■ **WHAT NEEDS TO BE DONE**
I need the lines from the one containing "Export the Weekly Spend chart" through the last line of the entries retyped exactly, with no pictures among them.

■ **STORED DATA**

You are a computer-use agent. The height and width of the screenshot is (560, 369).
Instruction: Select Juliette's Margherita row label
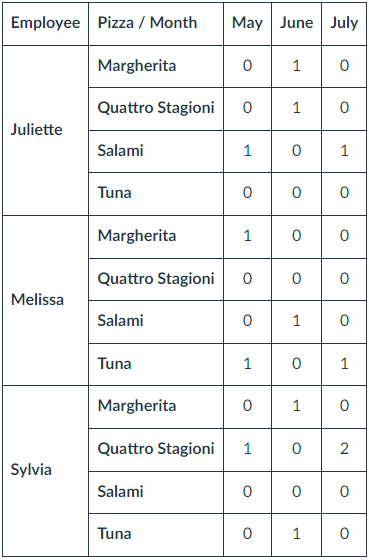[x=156, y=66]
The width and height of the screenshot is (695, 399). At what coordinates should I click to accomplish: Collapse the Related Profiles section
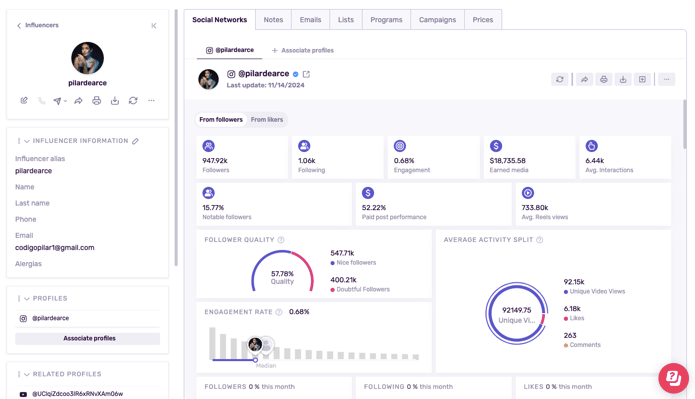27,375
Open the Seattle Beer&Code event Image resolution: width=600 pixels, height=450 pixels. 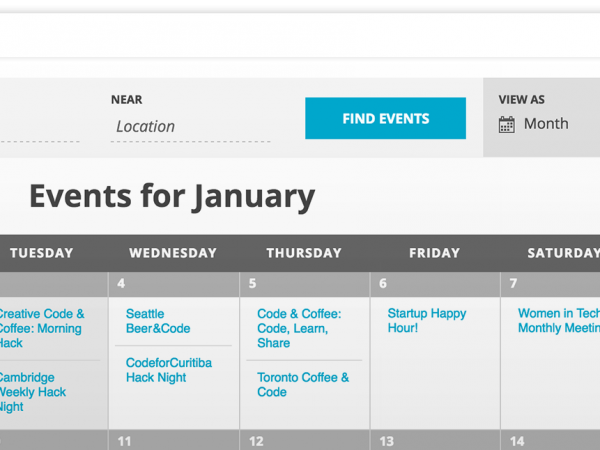[158, 321]
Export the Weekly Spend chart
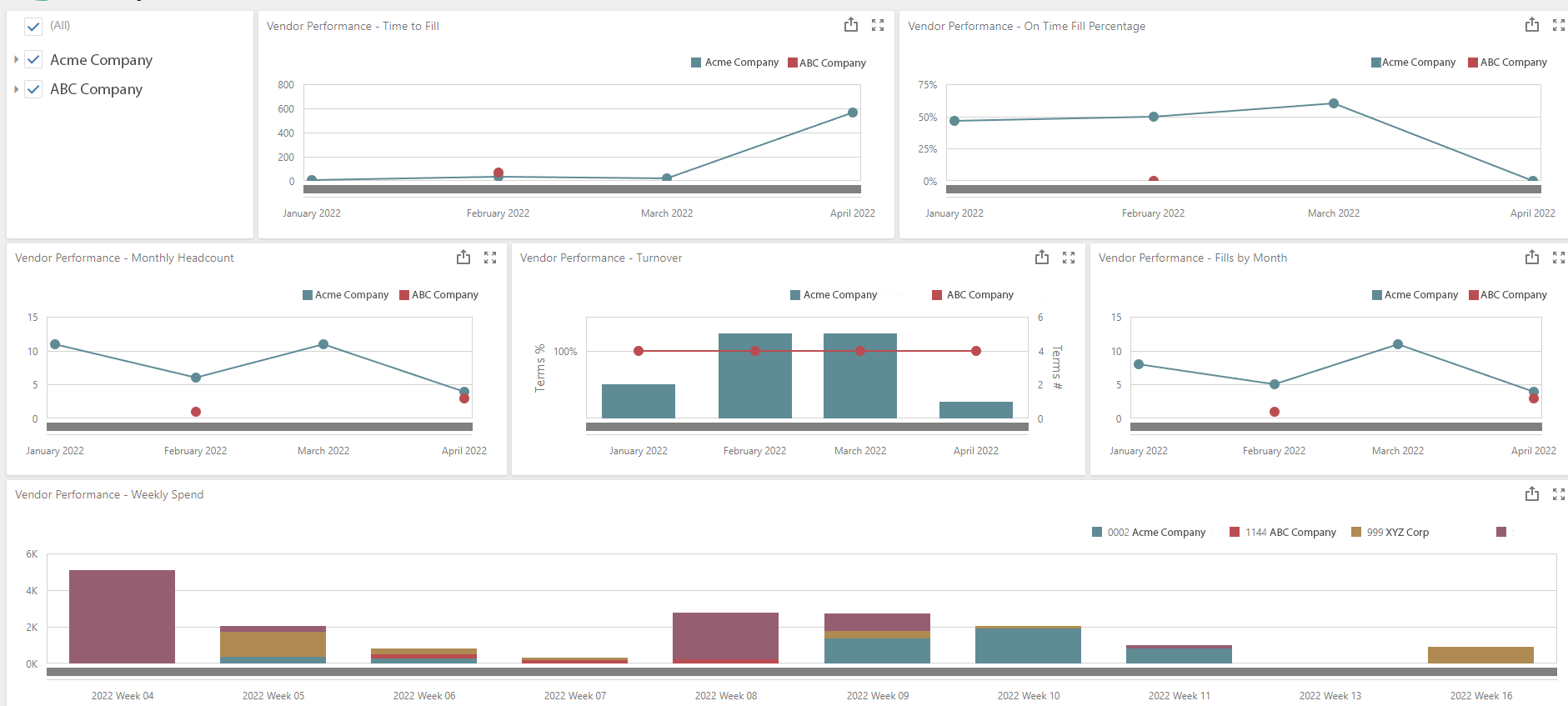The image size is (1568, 706). (x=1531, y=494)
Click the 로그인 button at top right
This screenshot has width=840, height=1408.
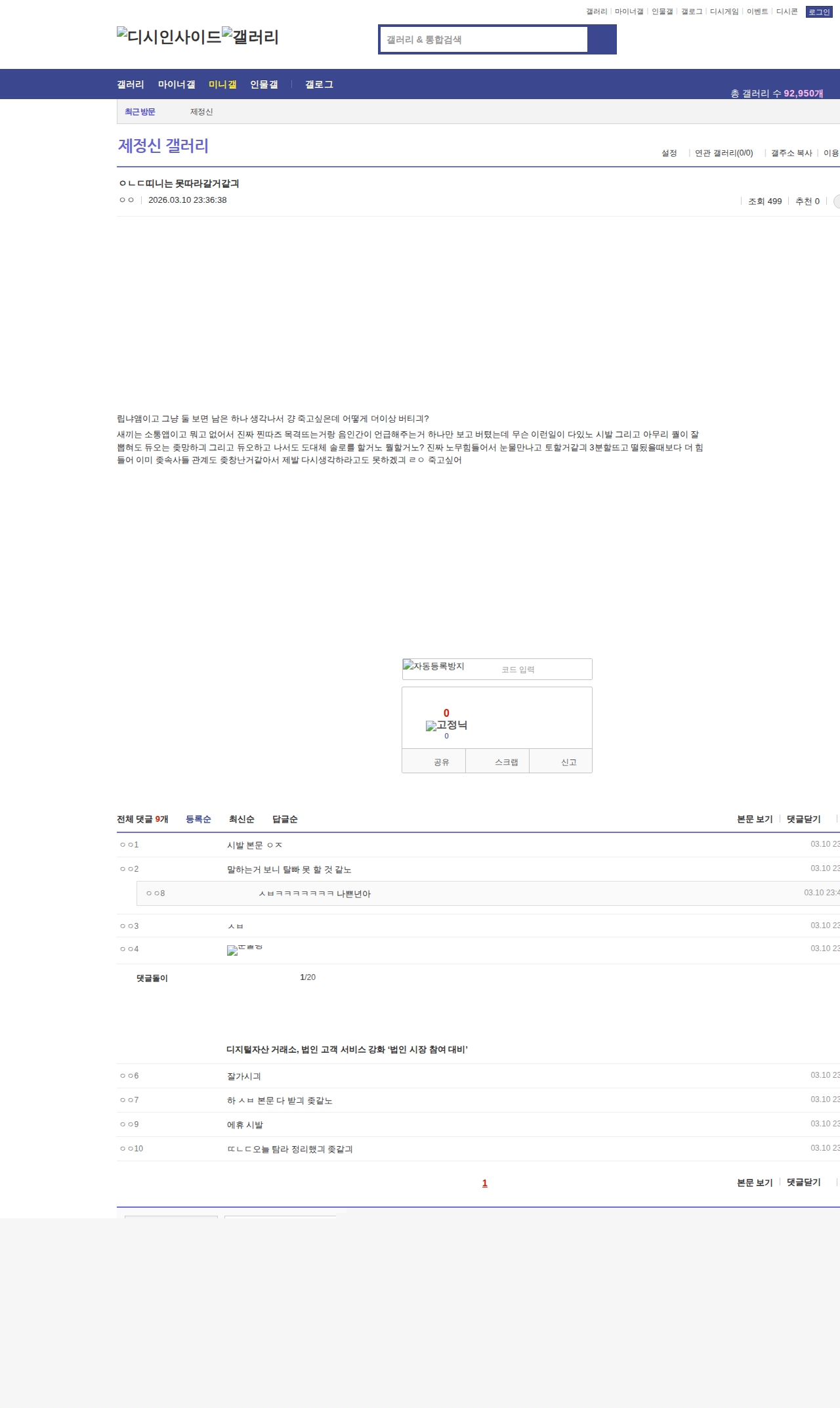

■ **RESPONSE AREA**
Export the Weekly Spend chart
The image size is (1568, 706). (x=1531, y=494)
Click the 로그인 button at top right
This screenshot has width=840, height=1408.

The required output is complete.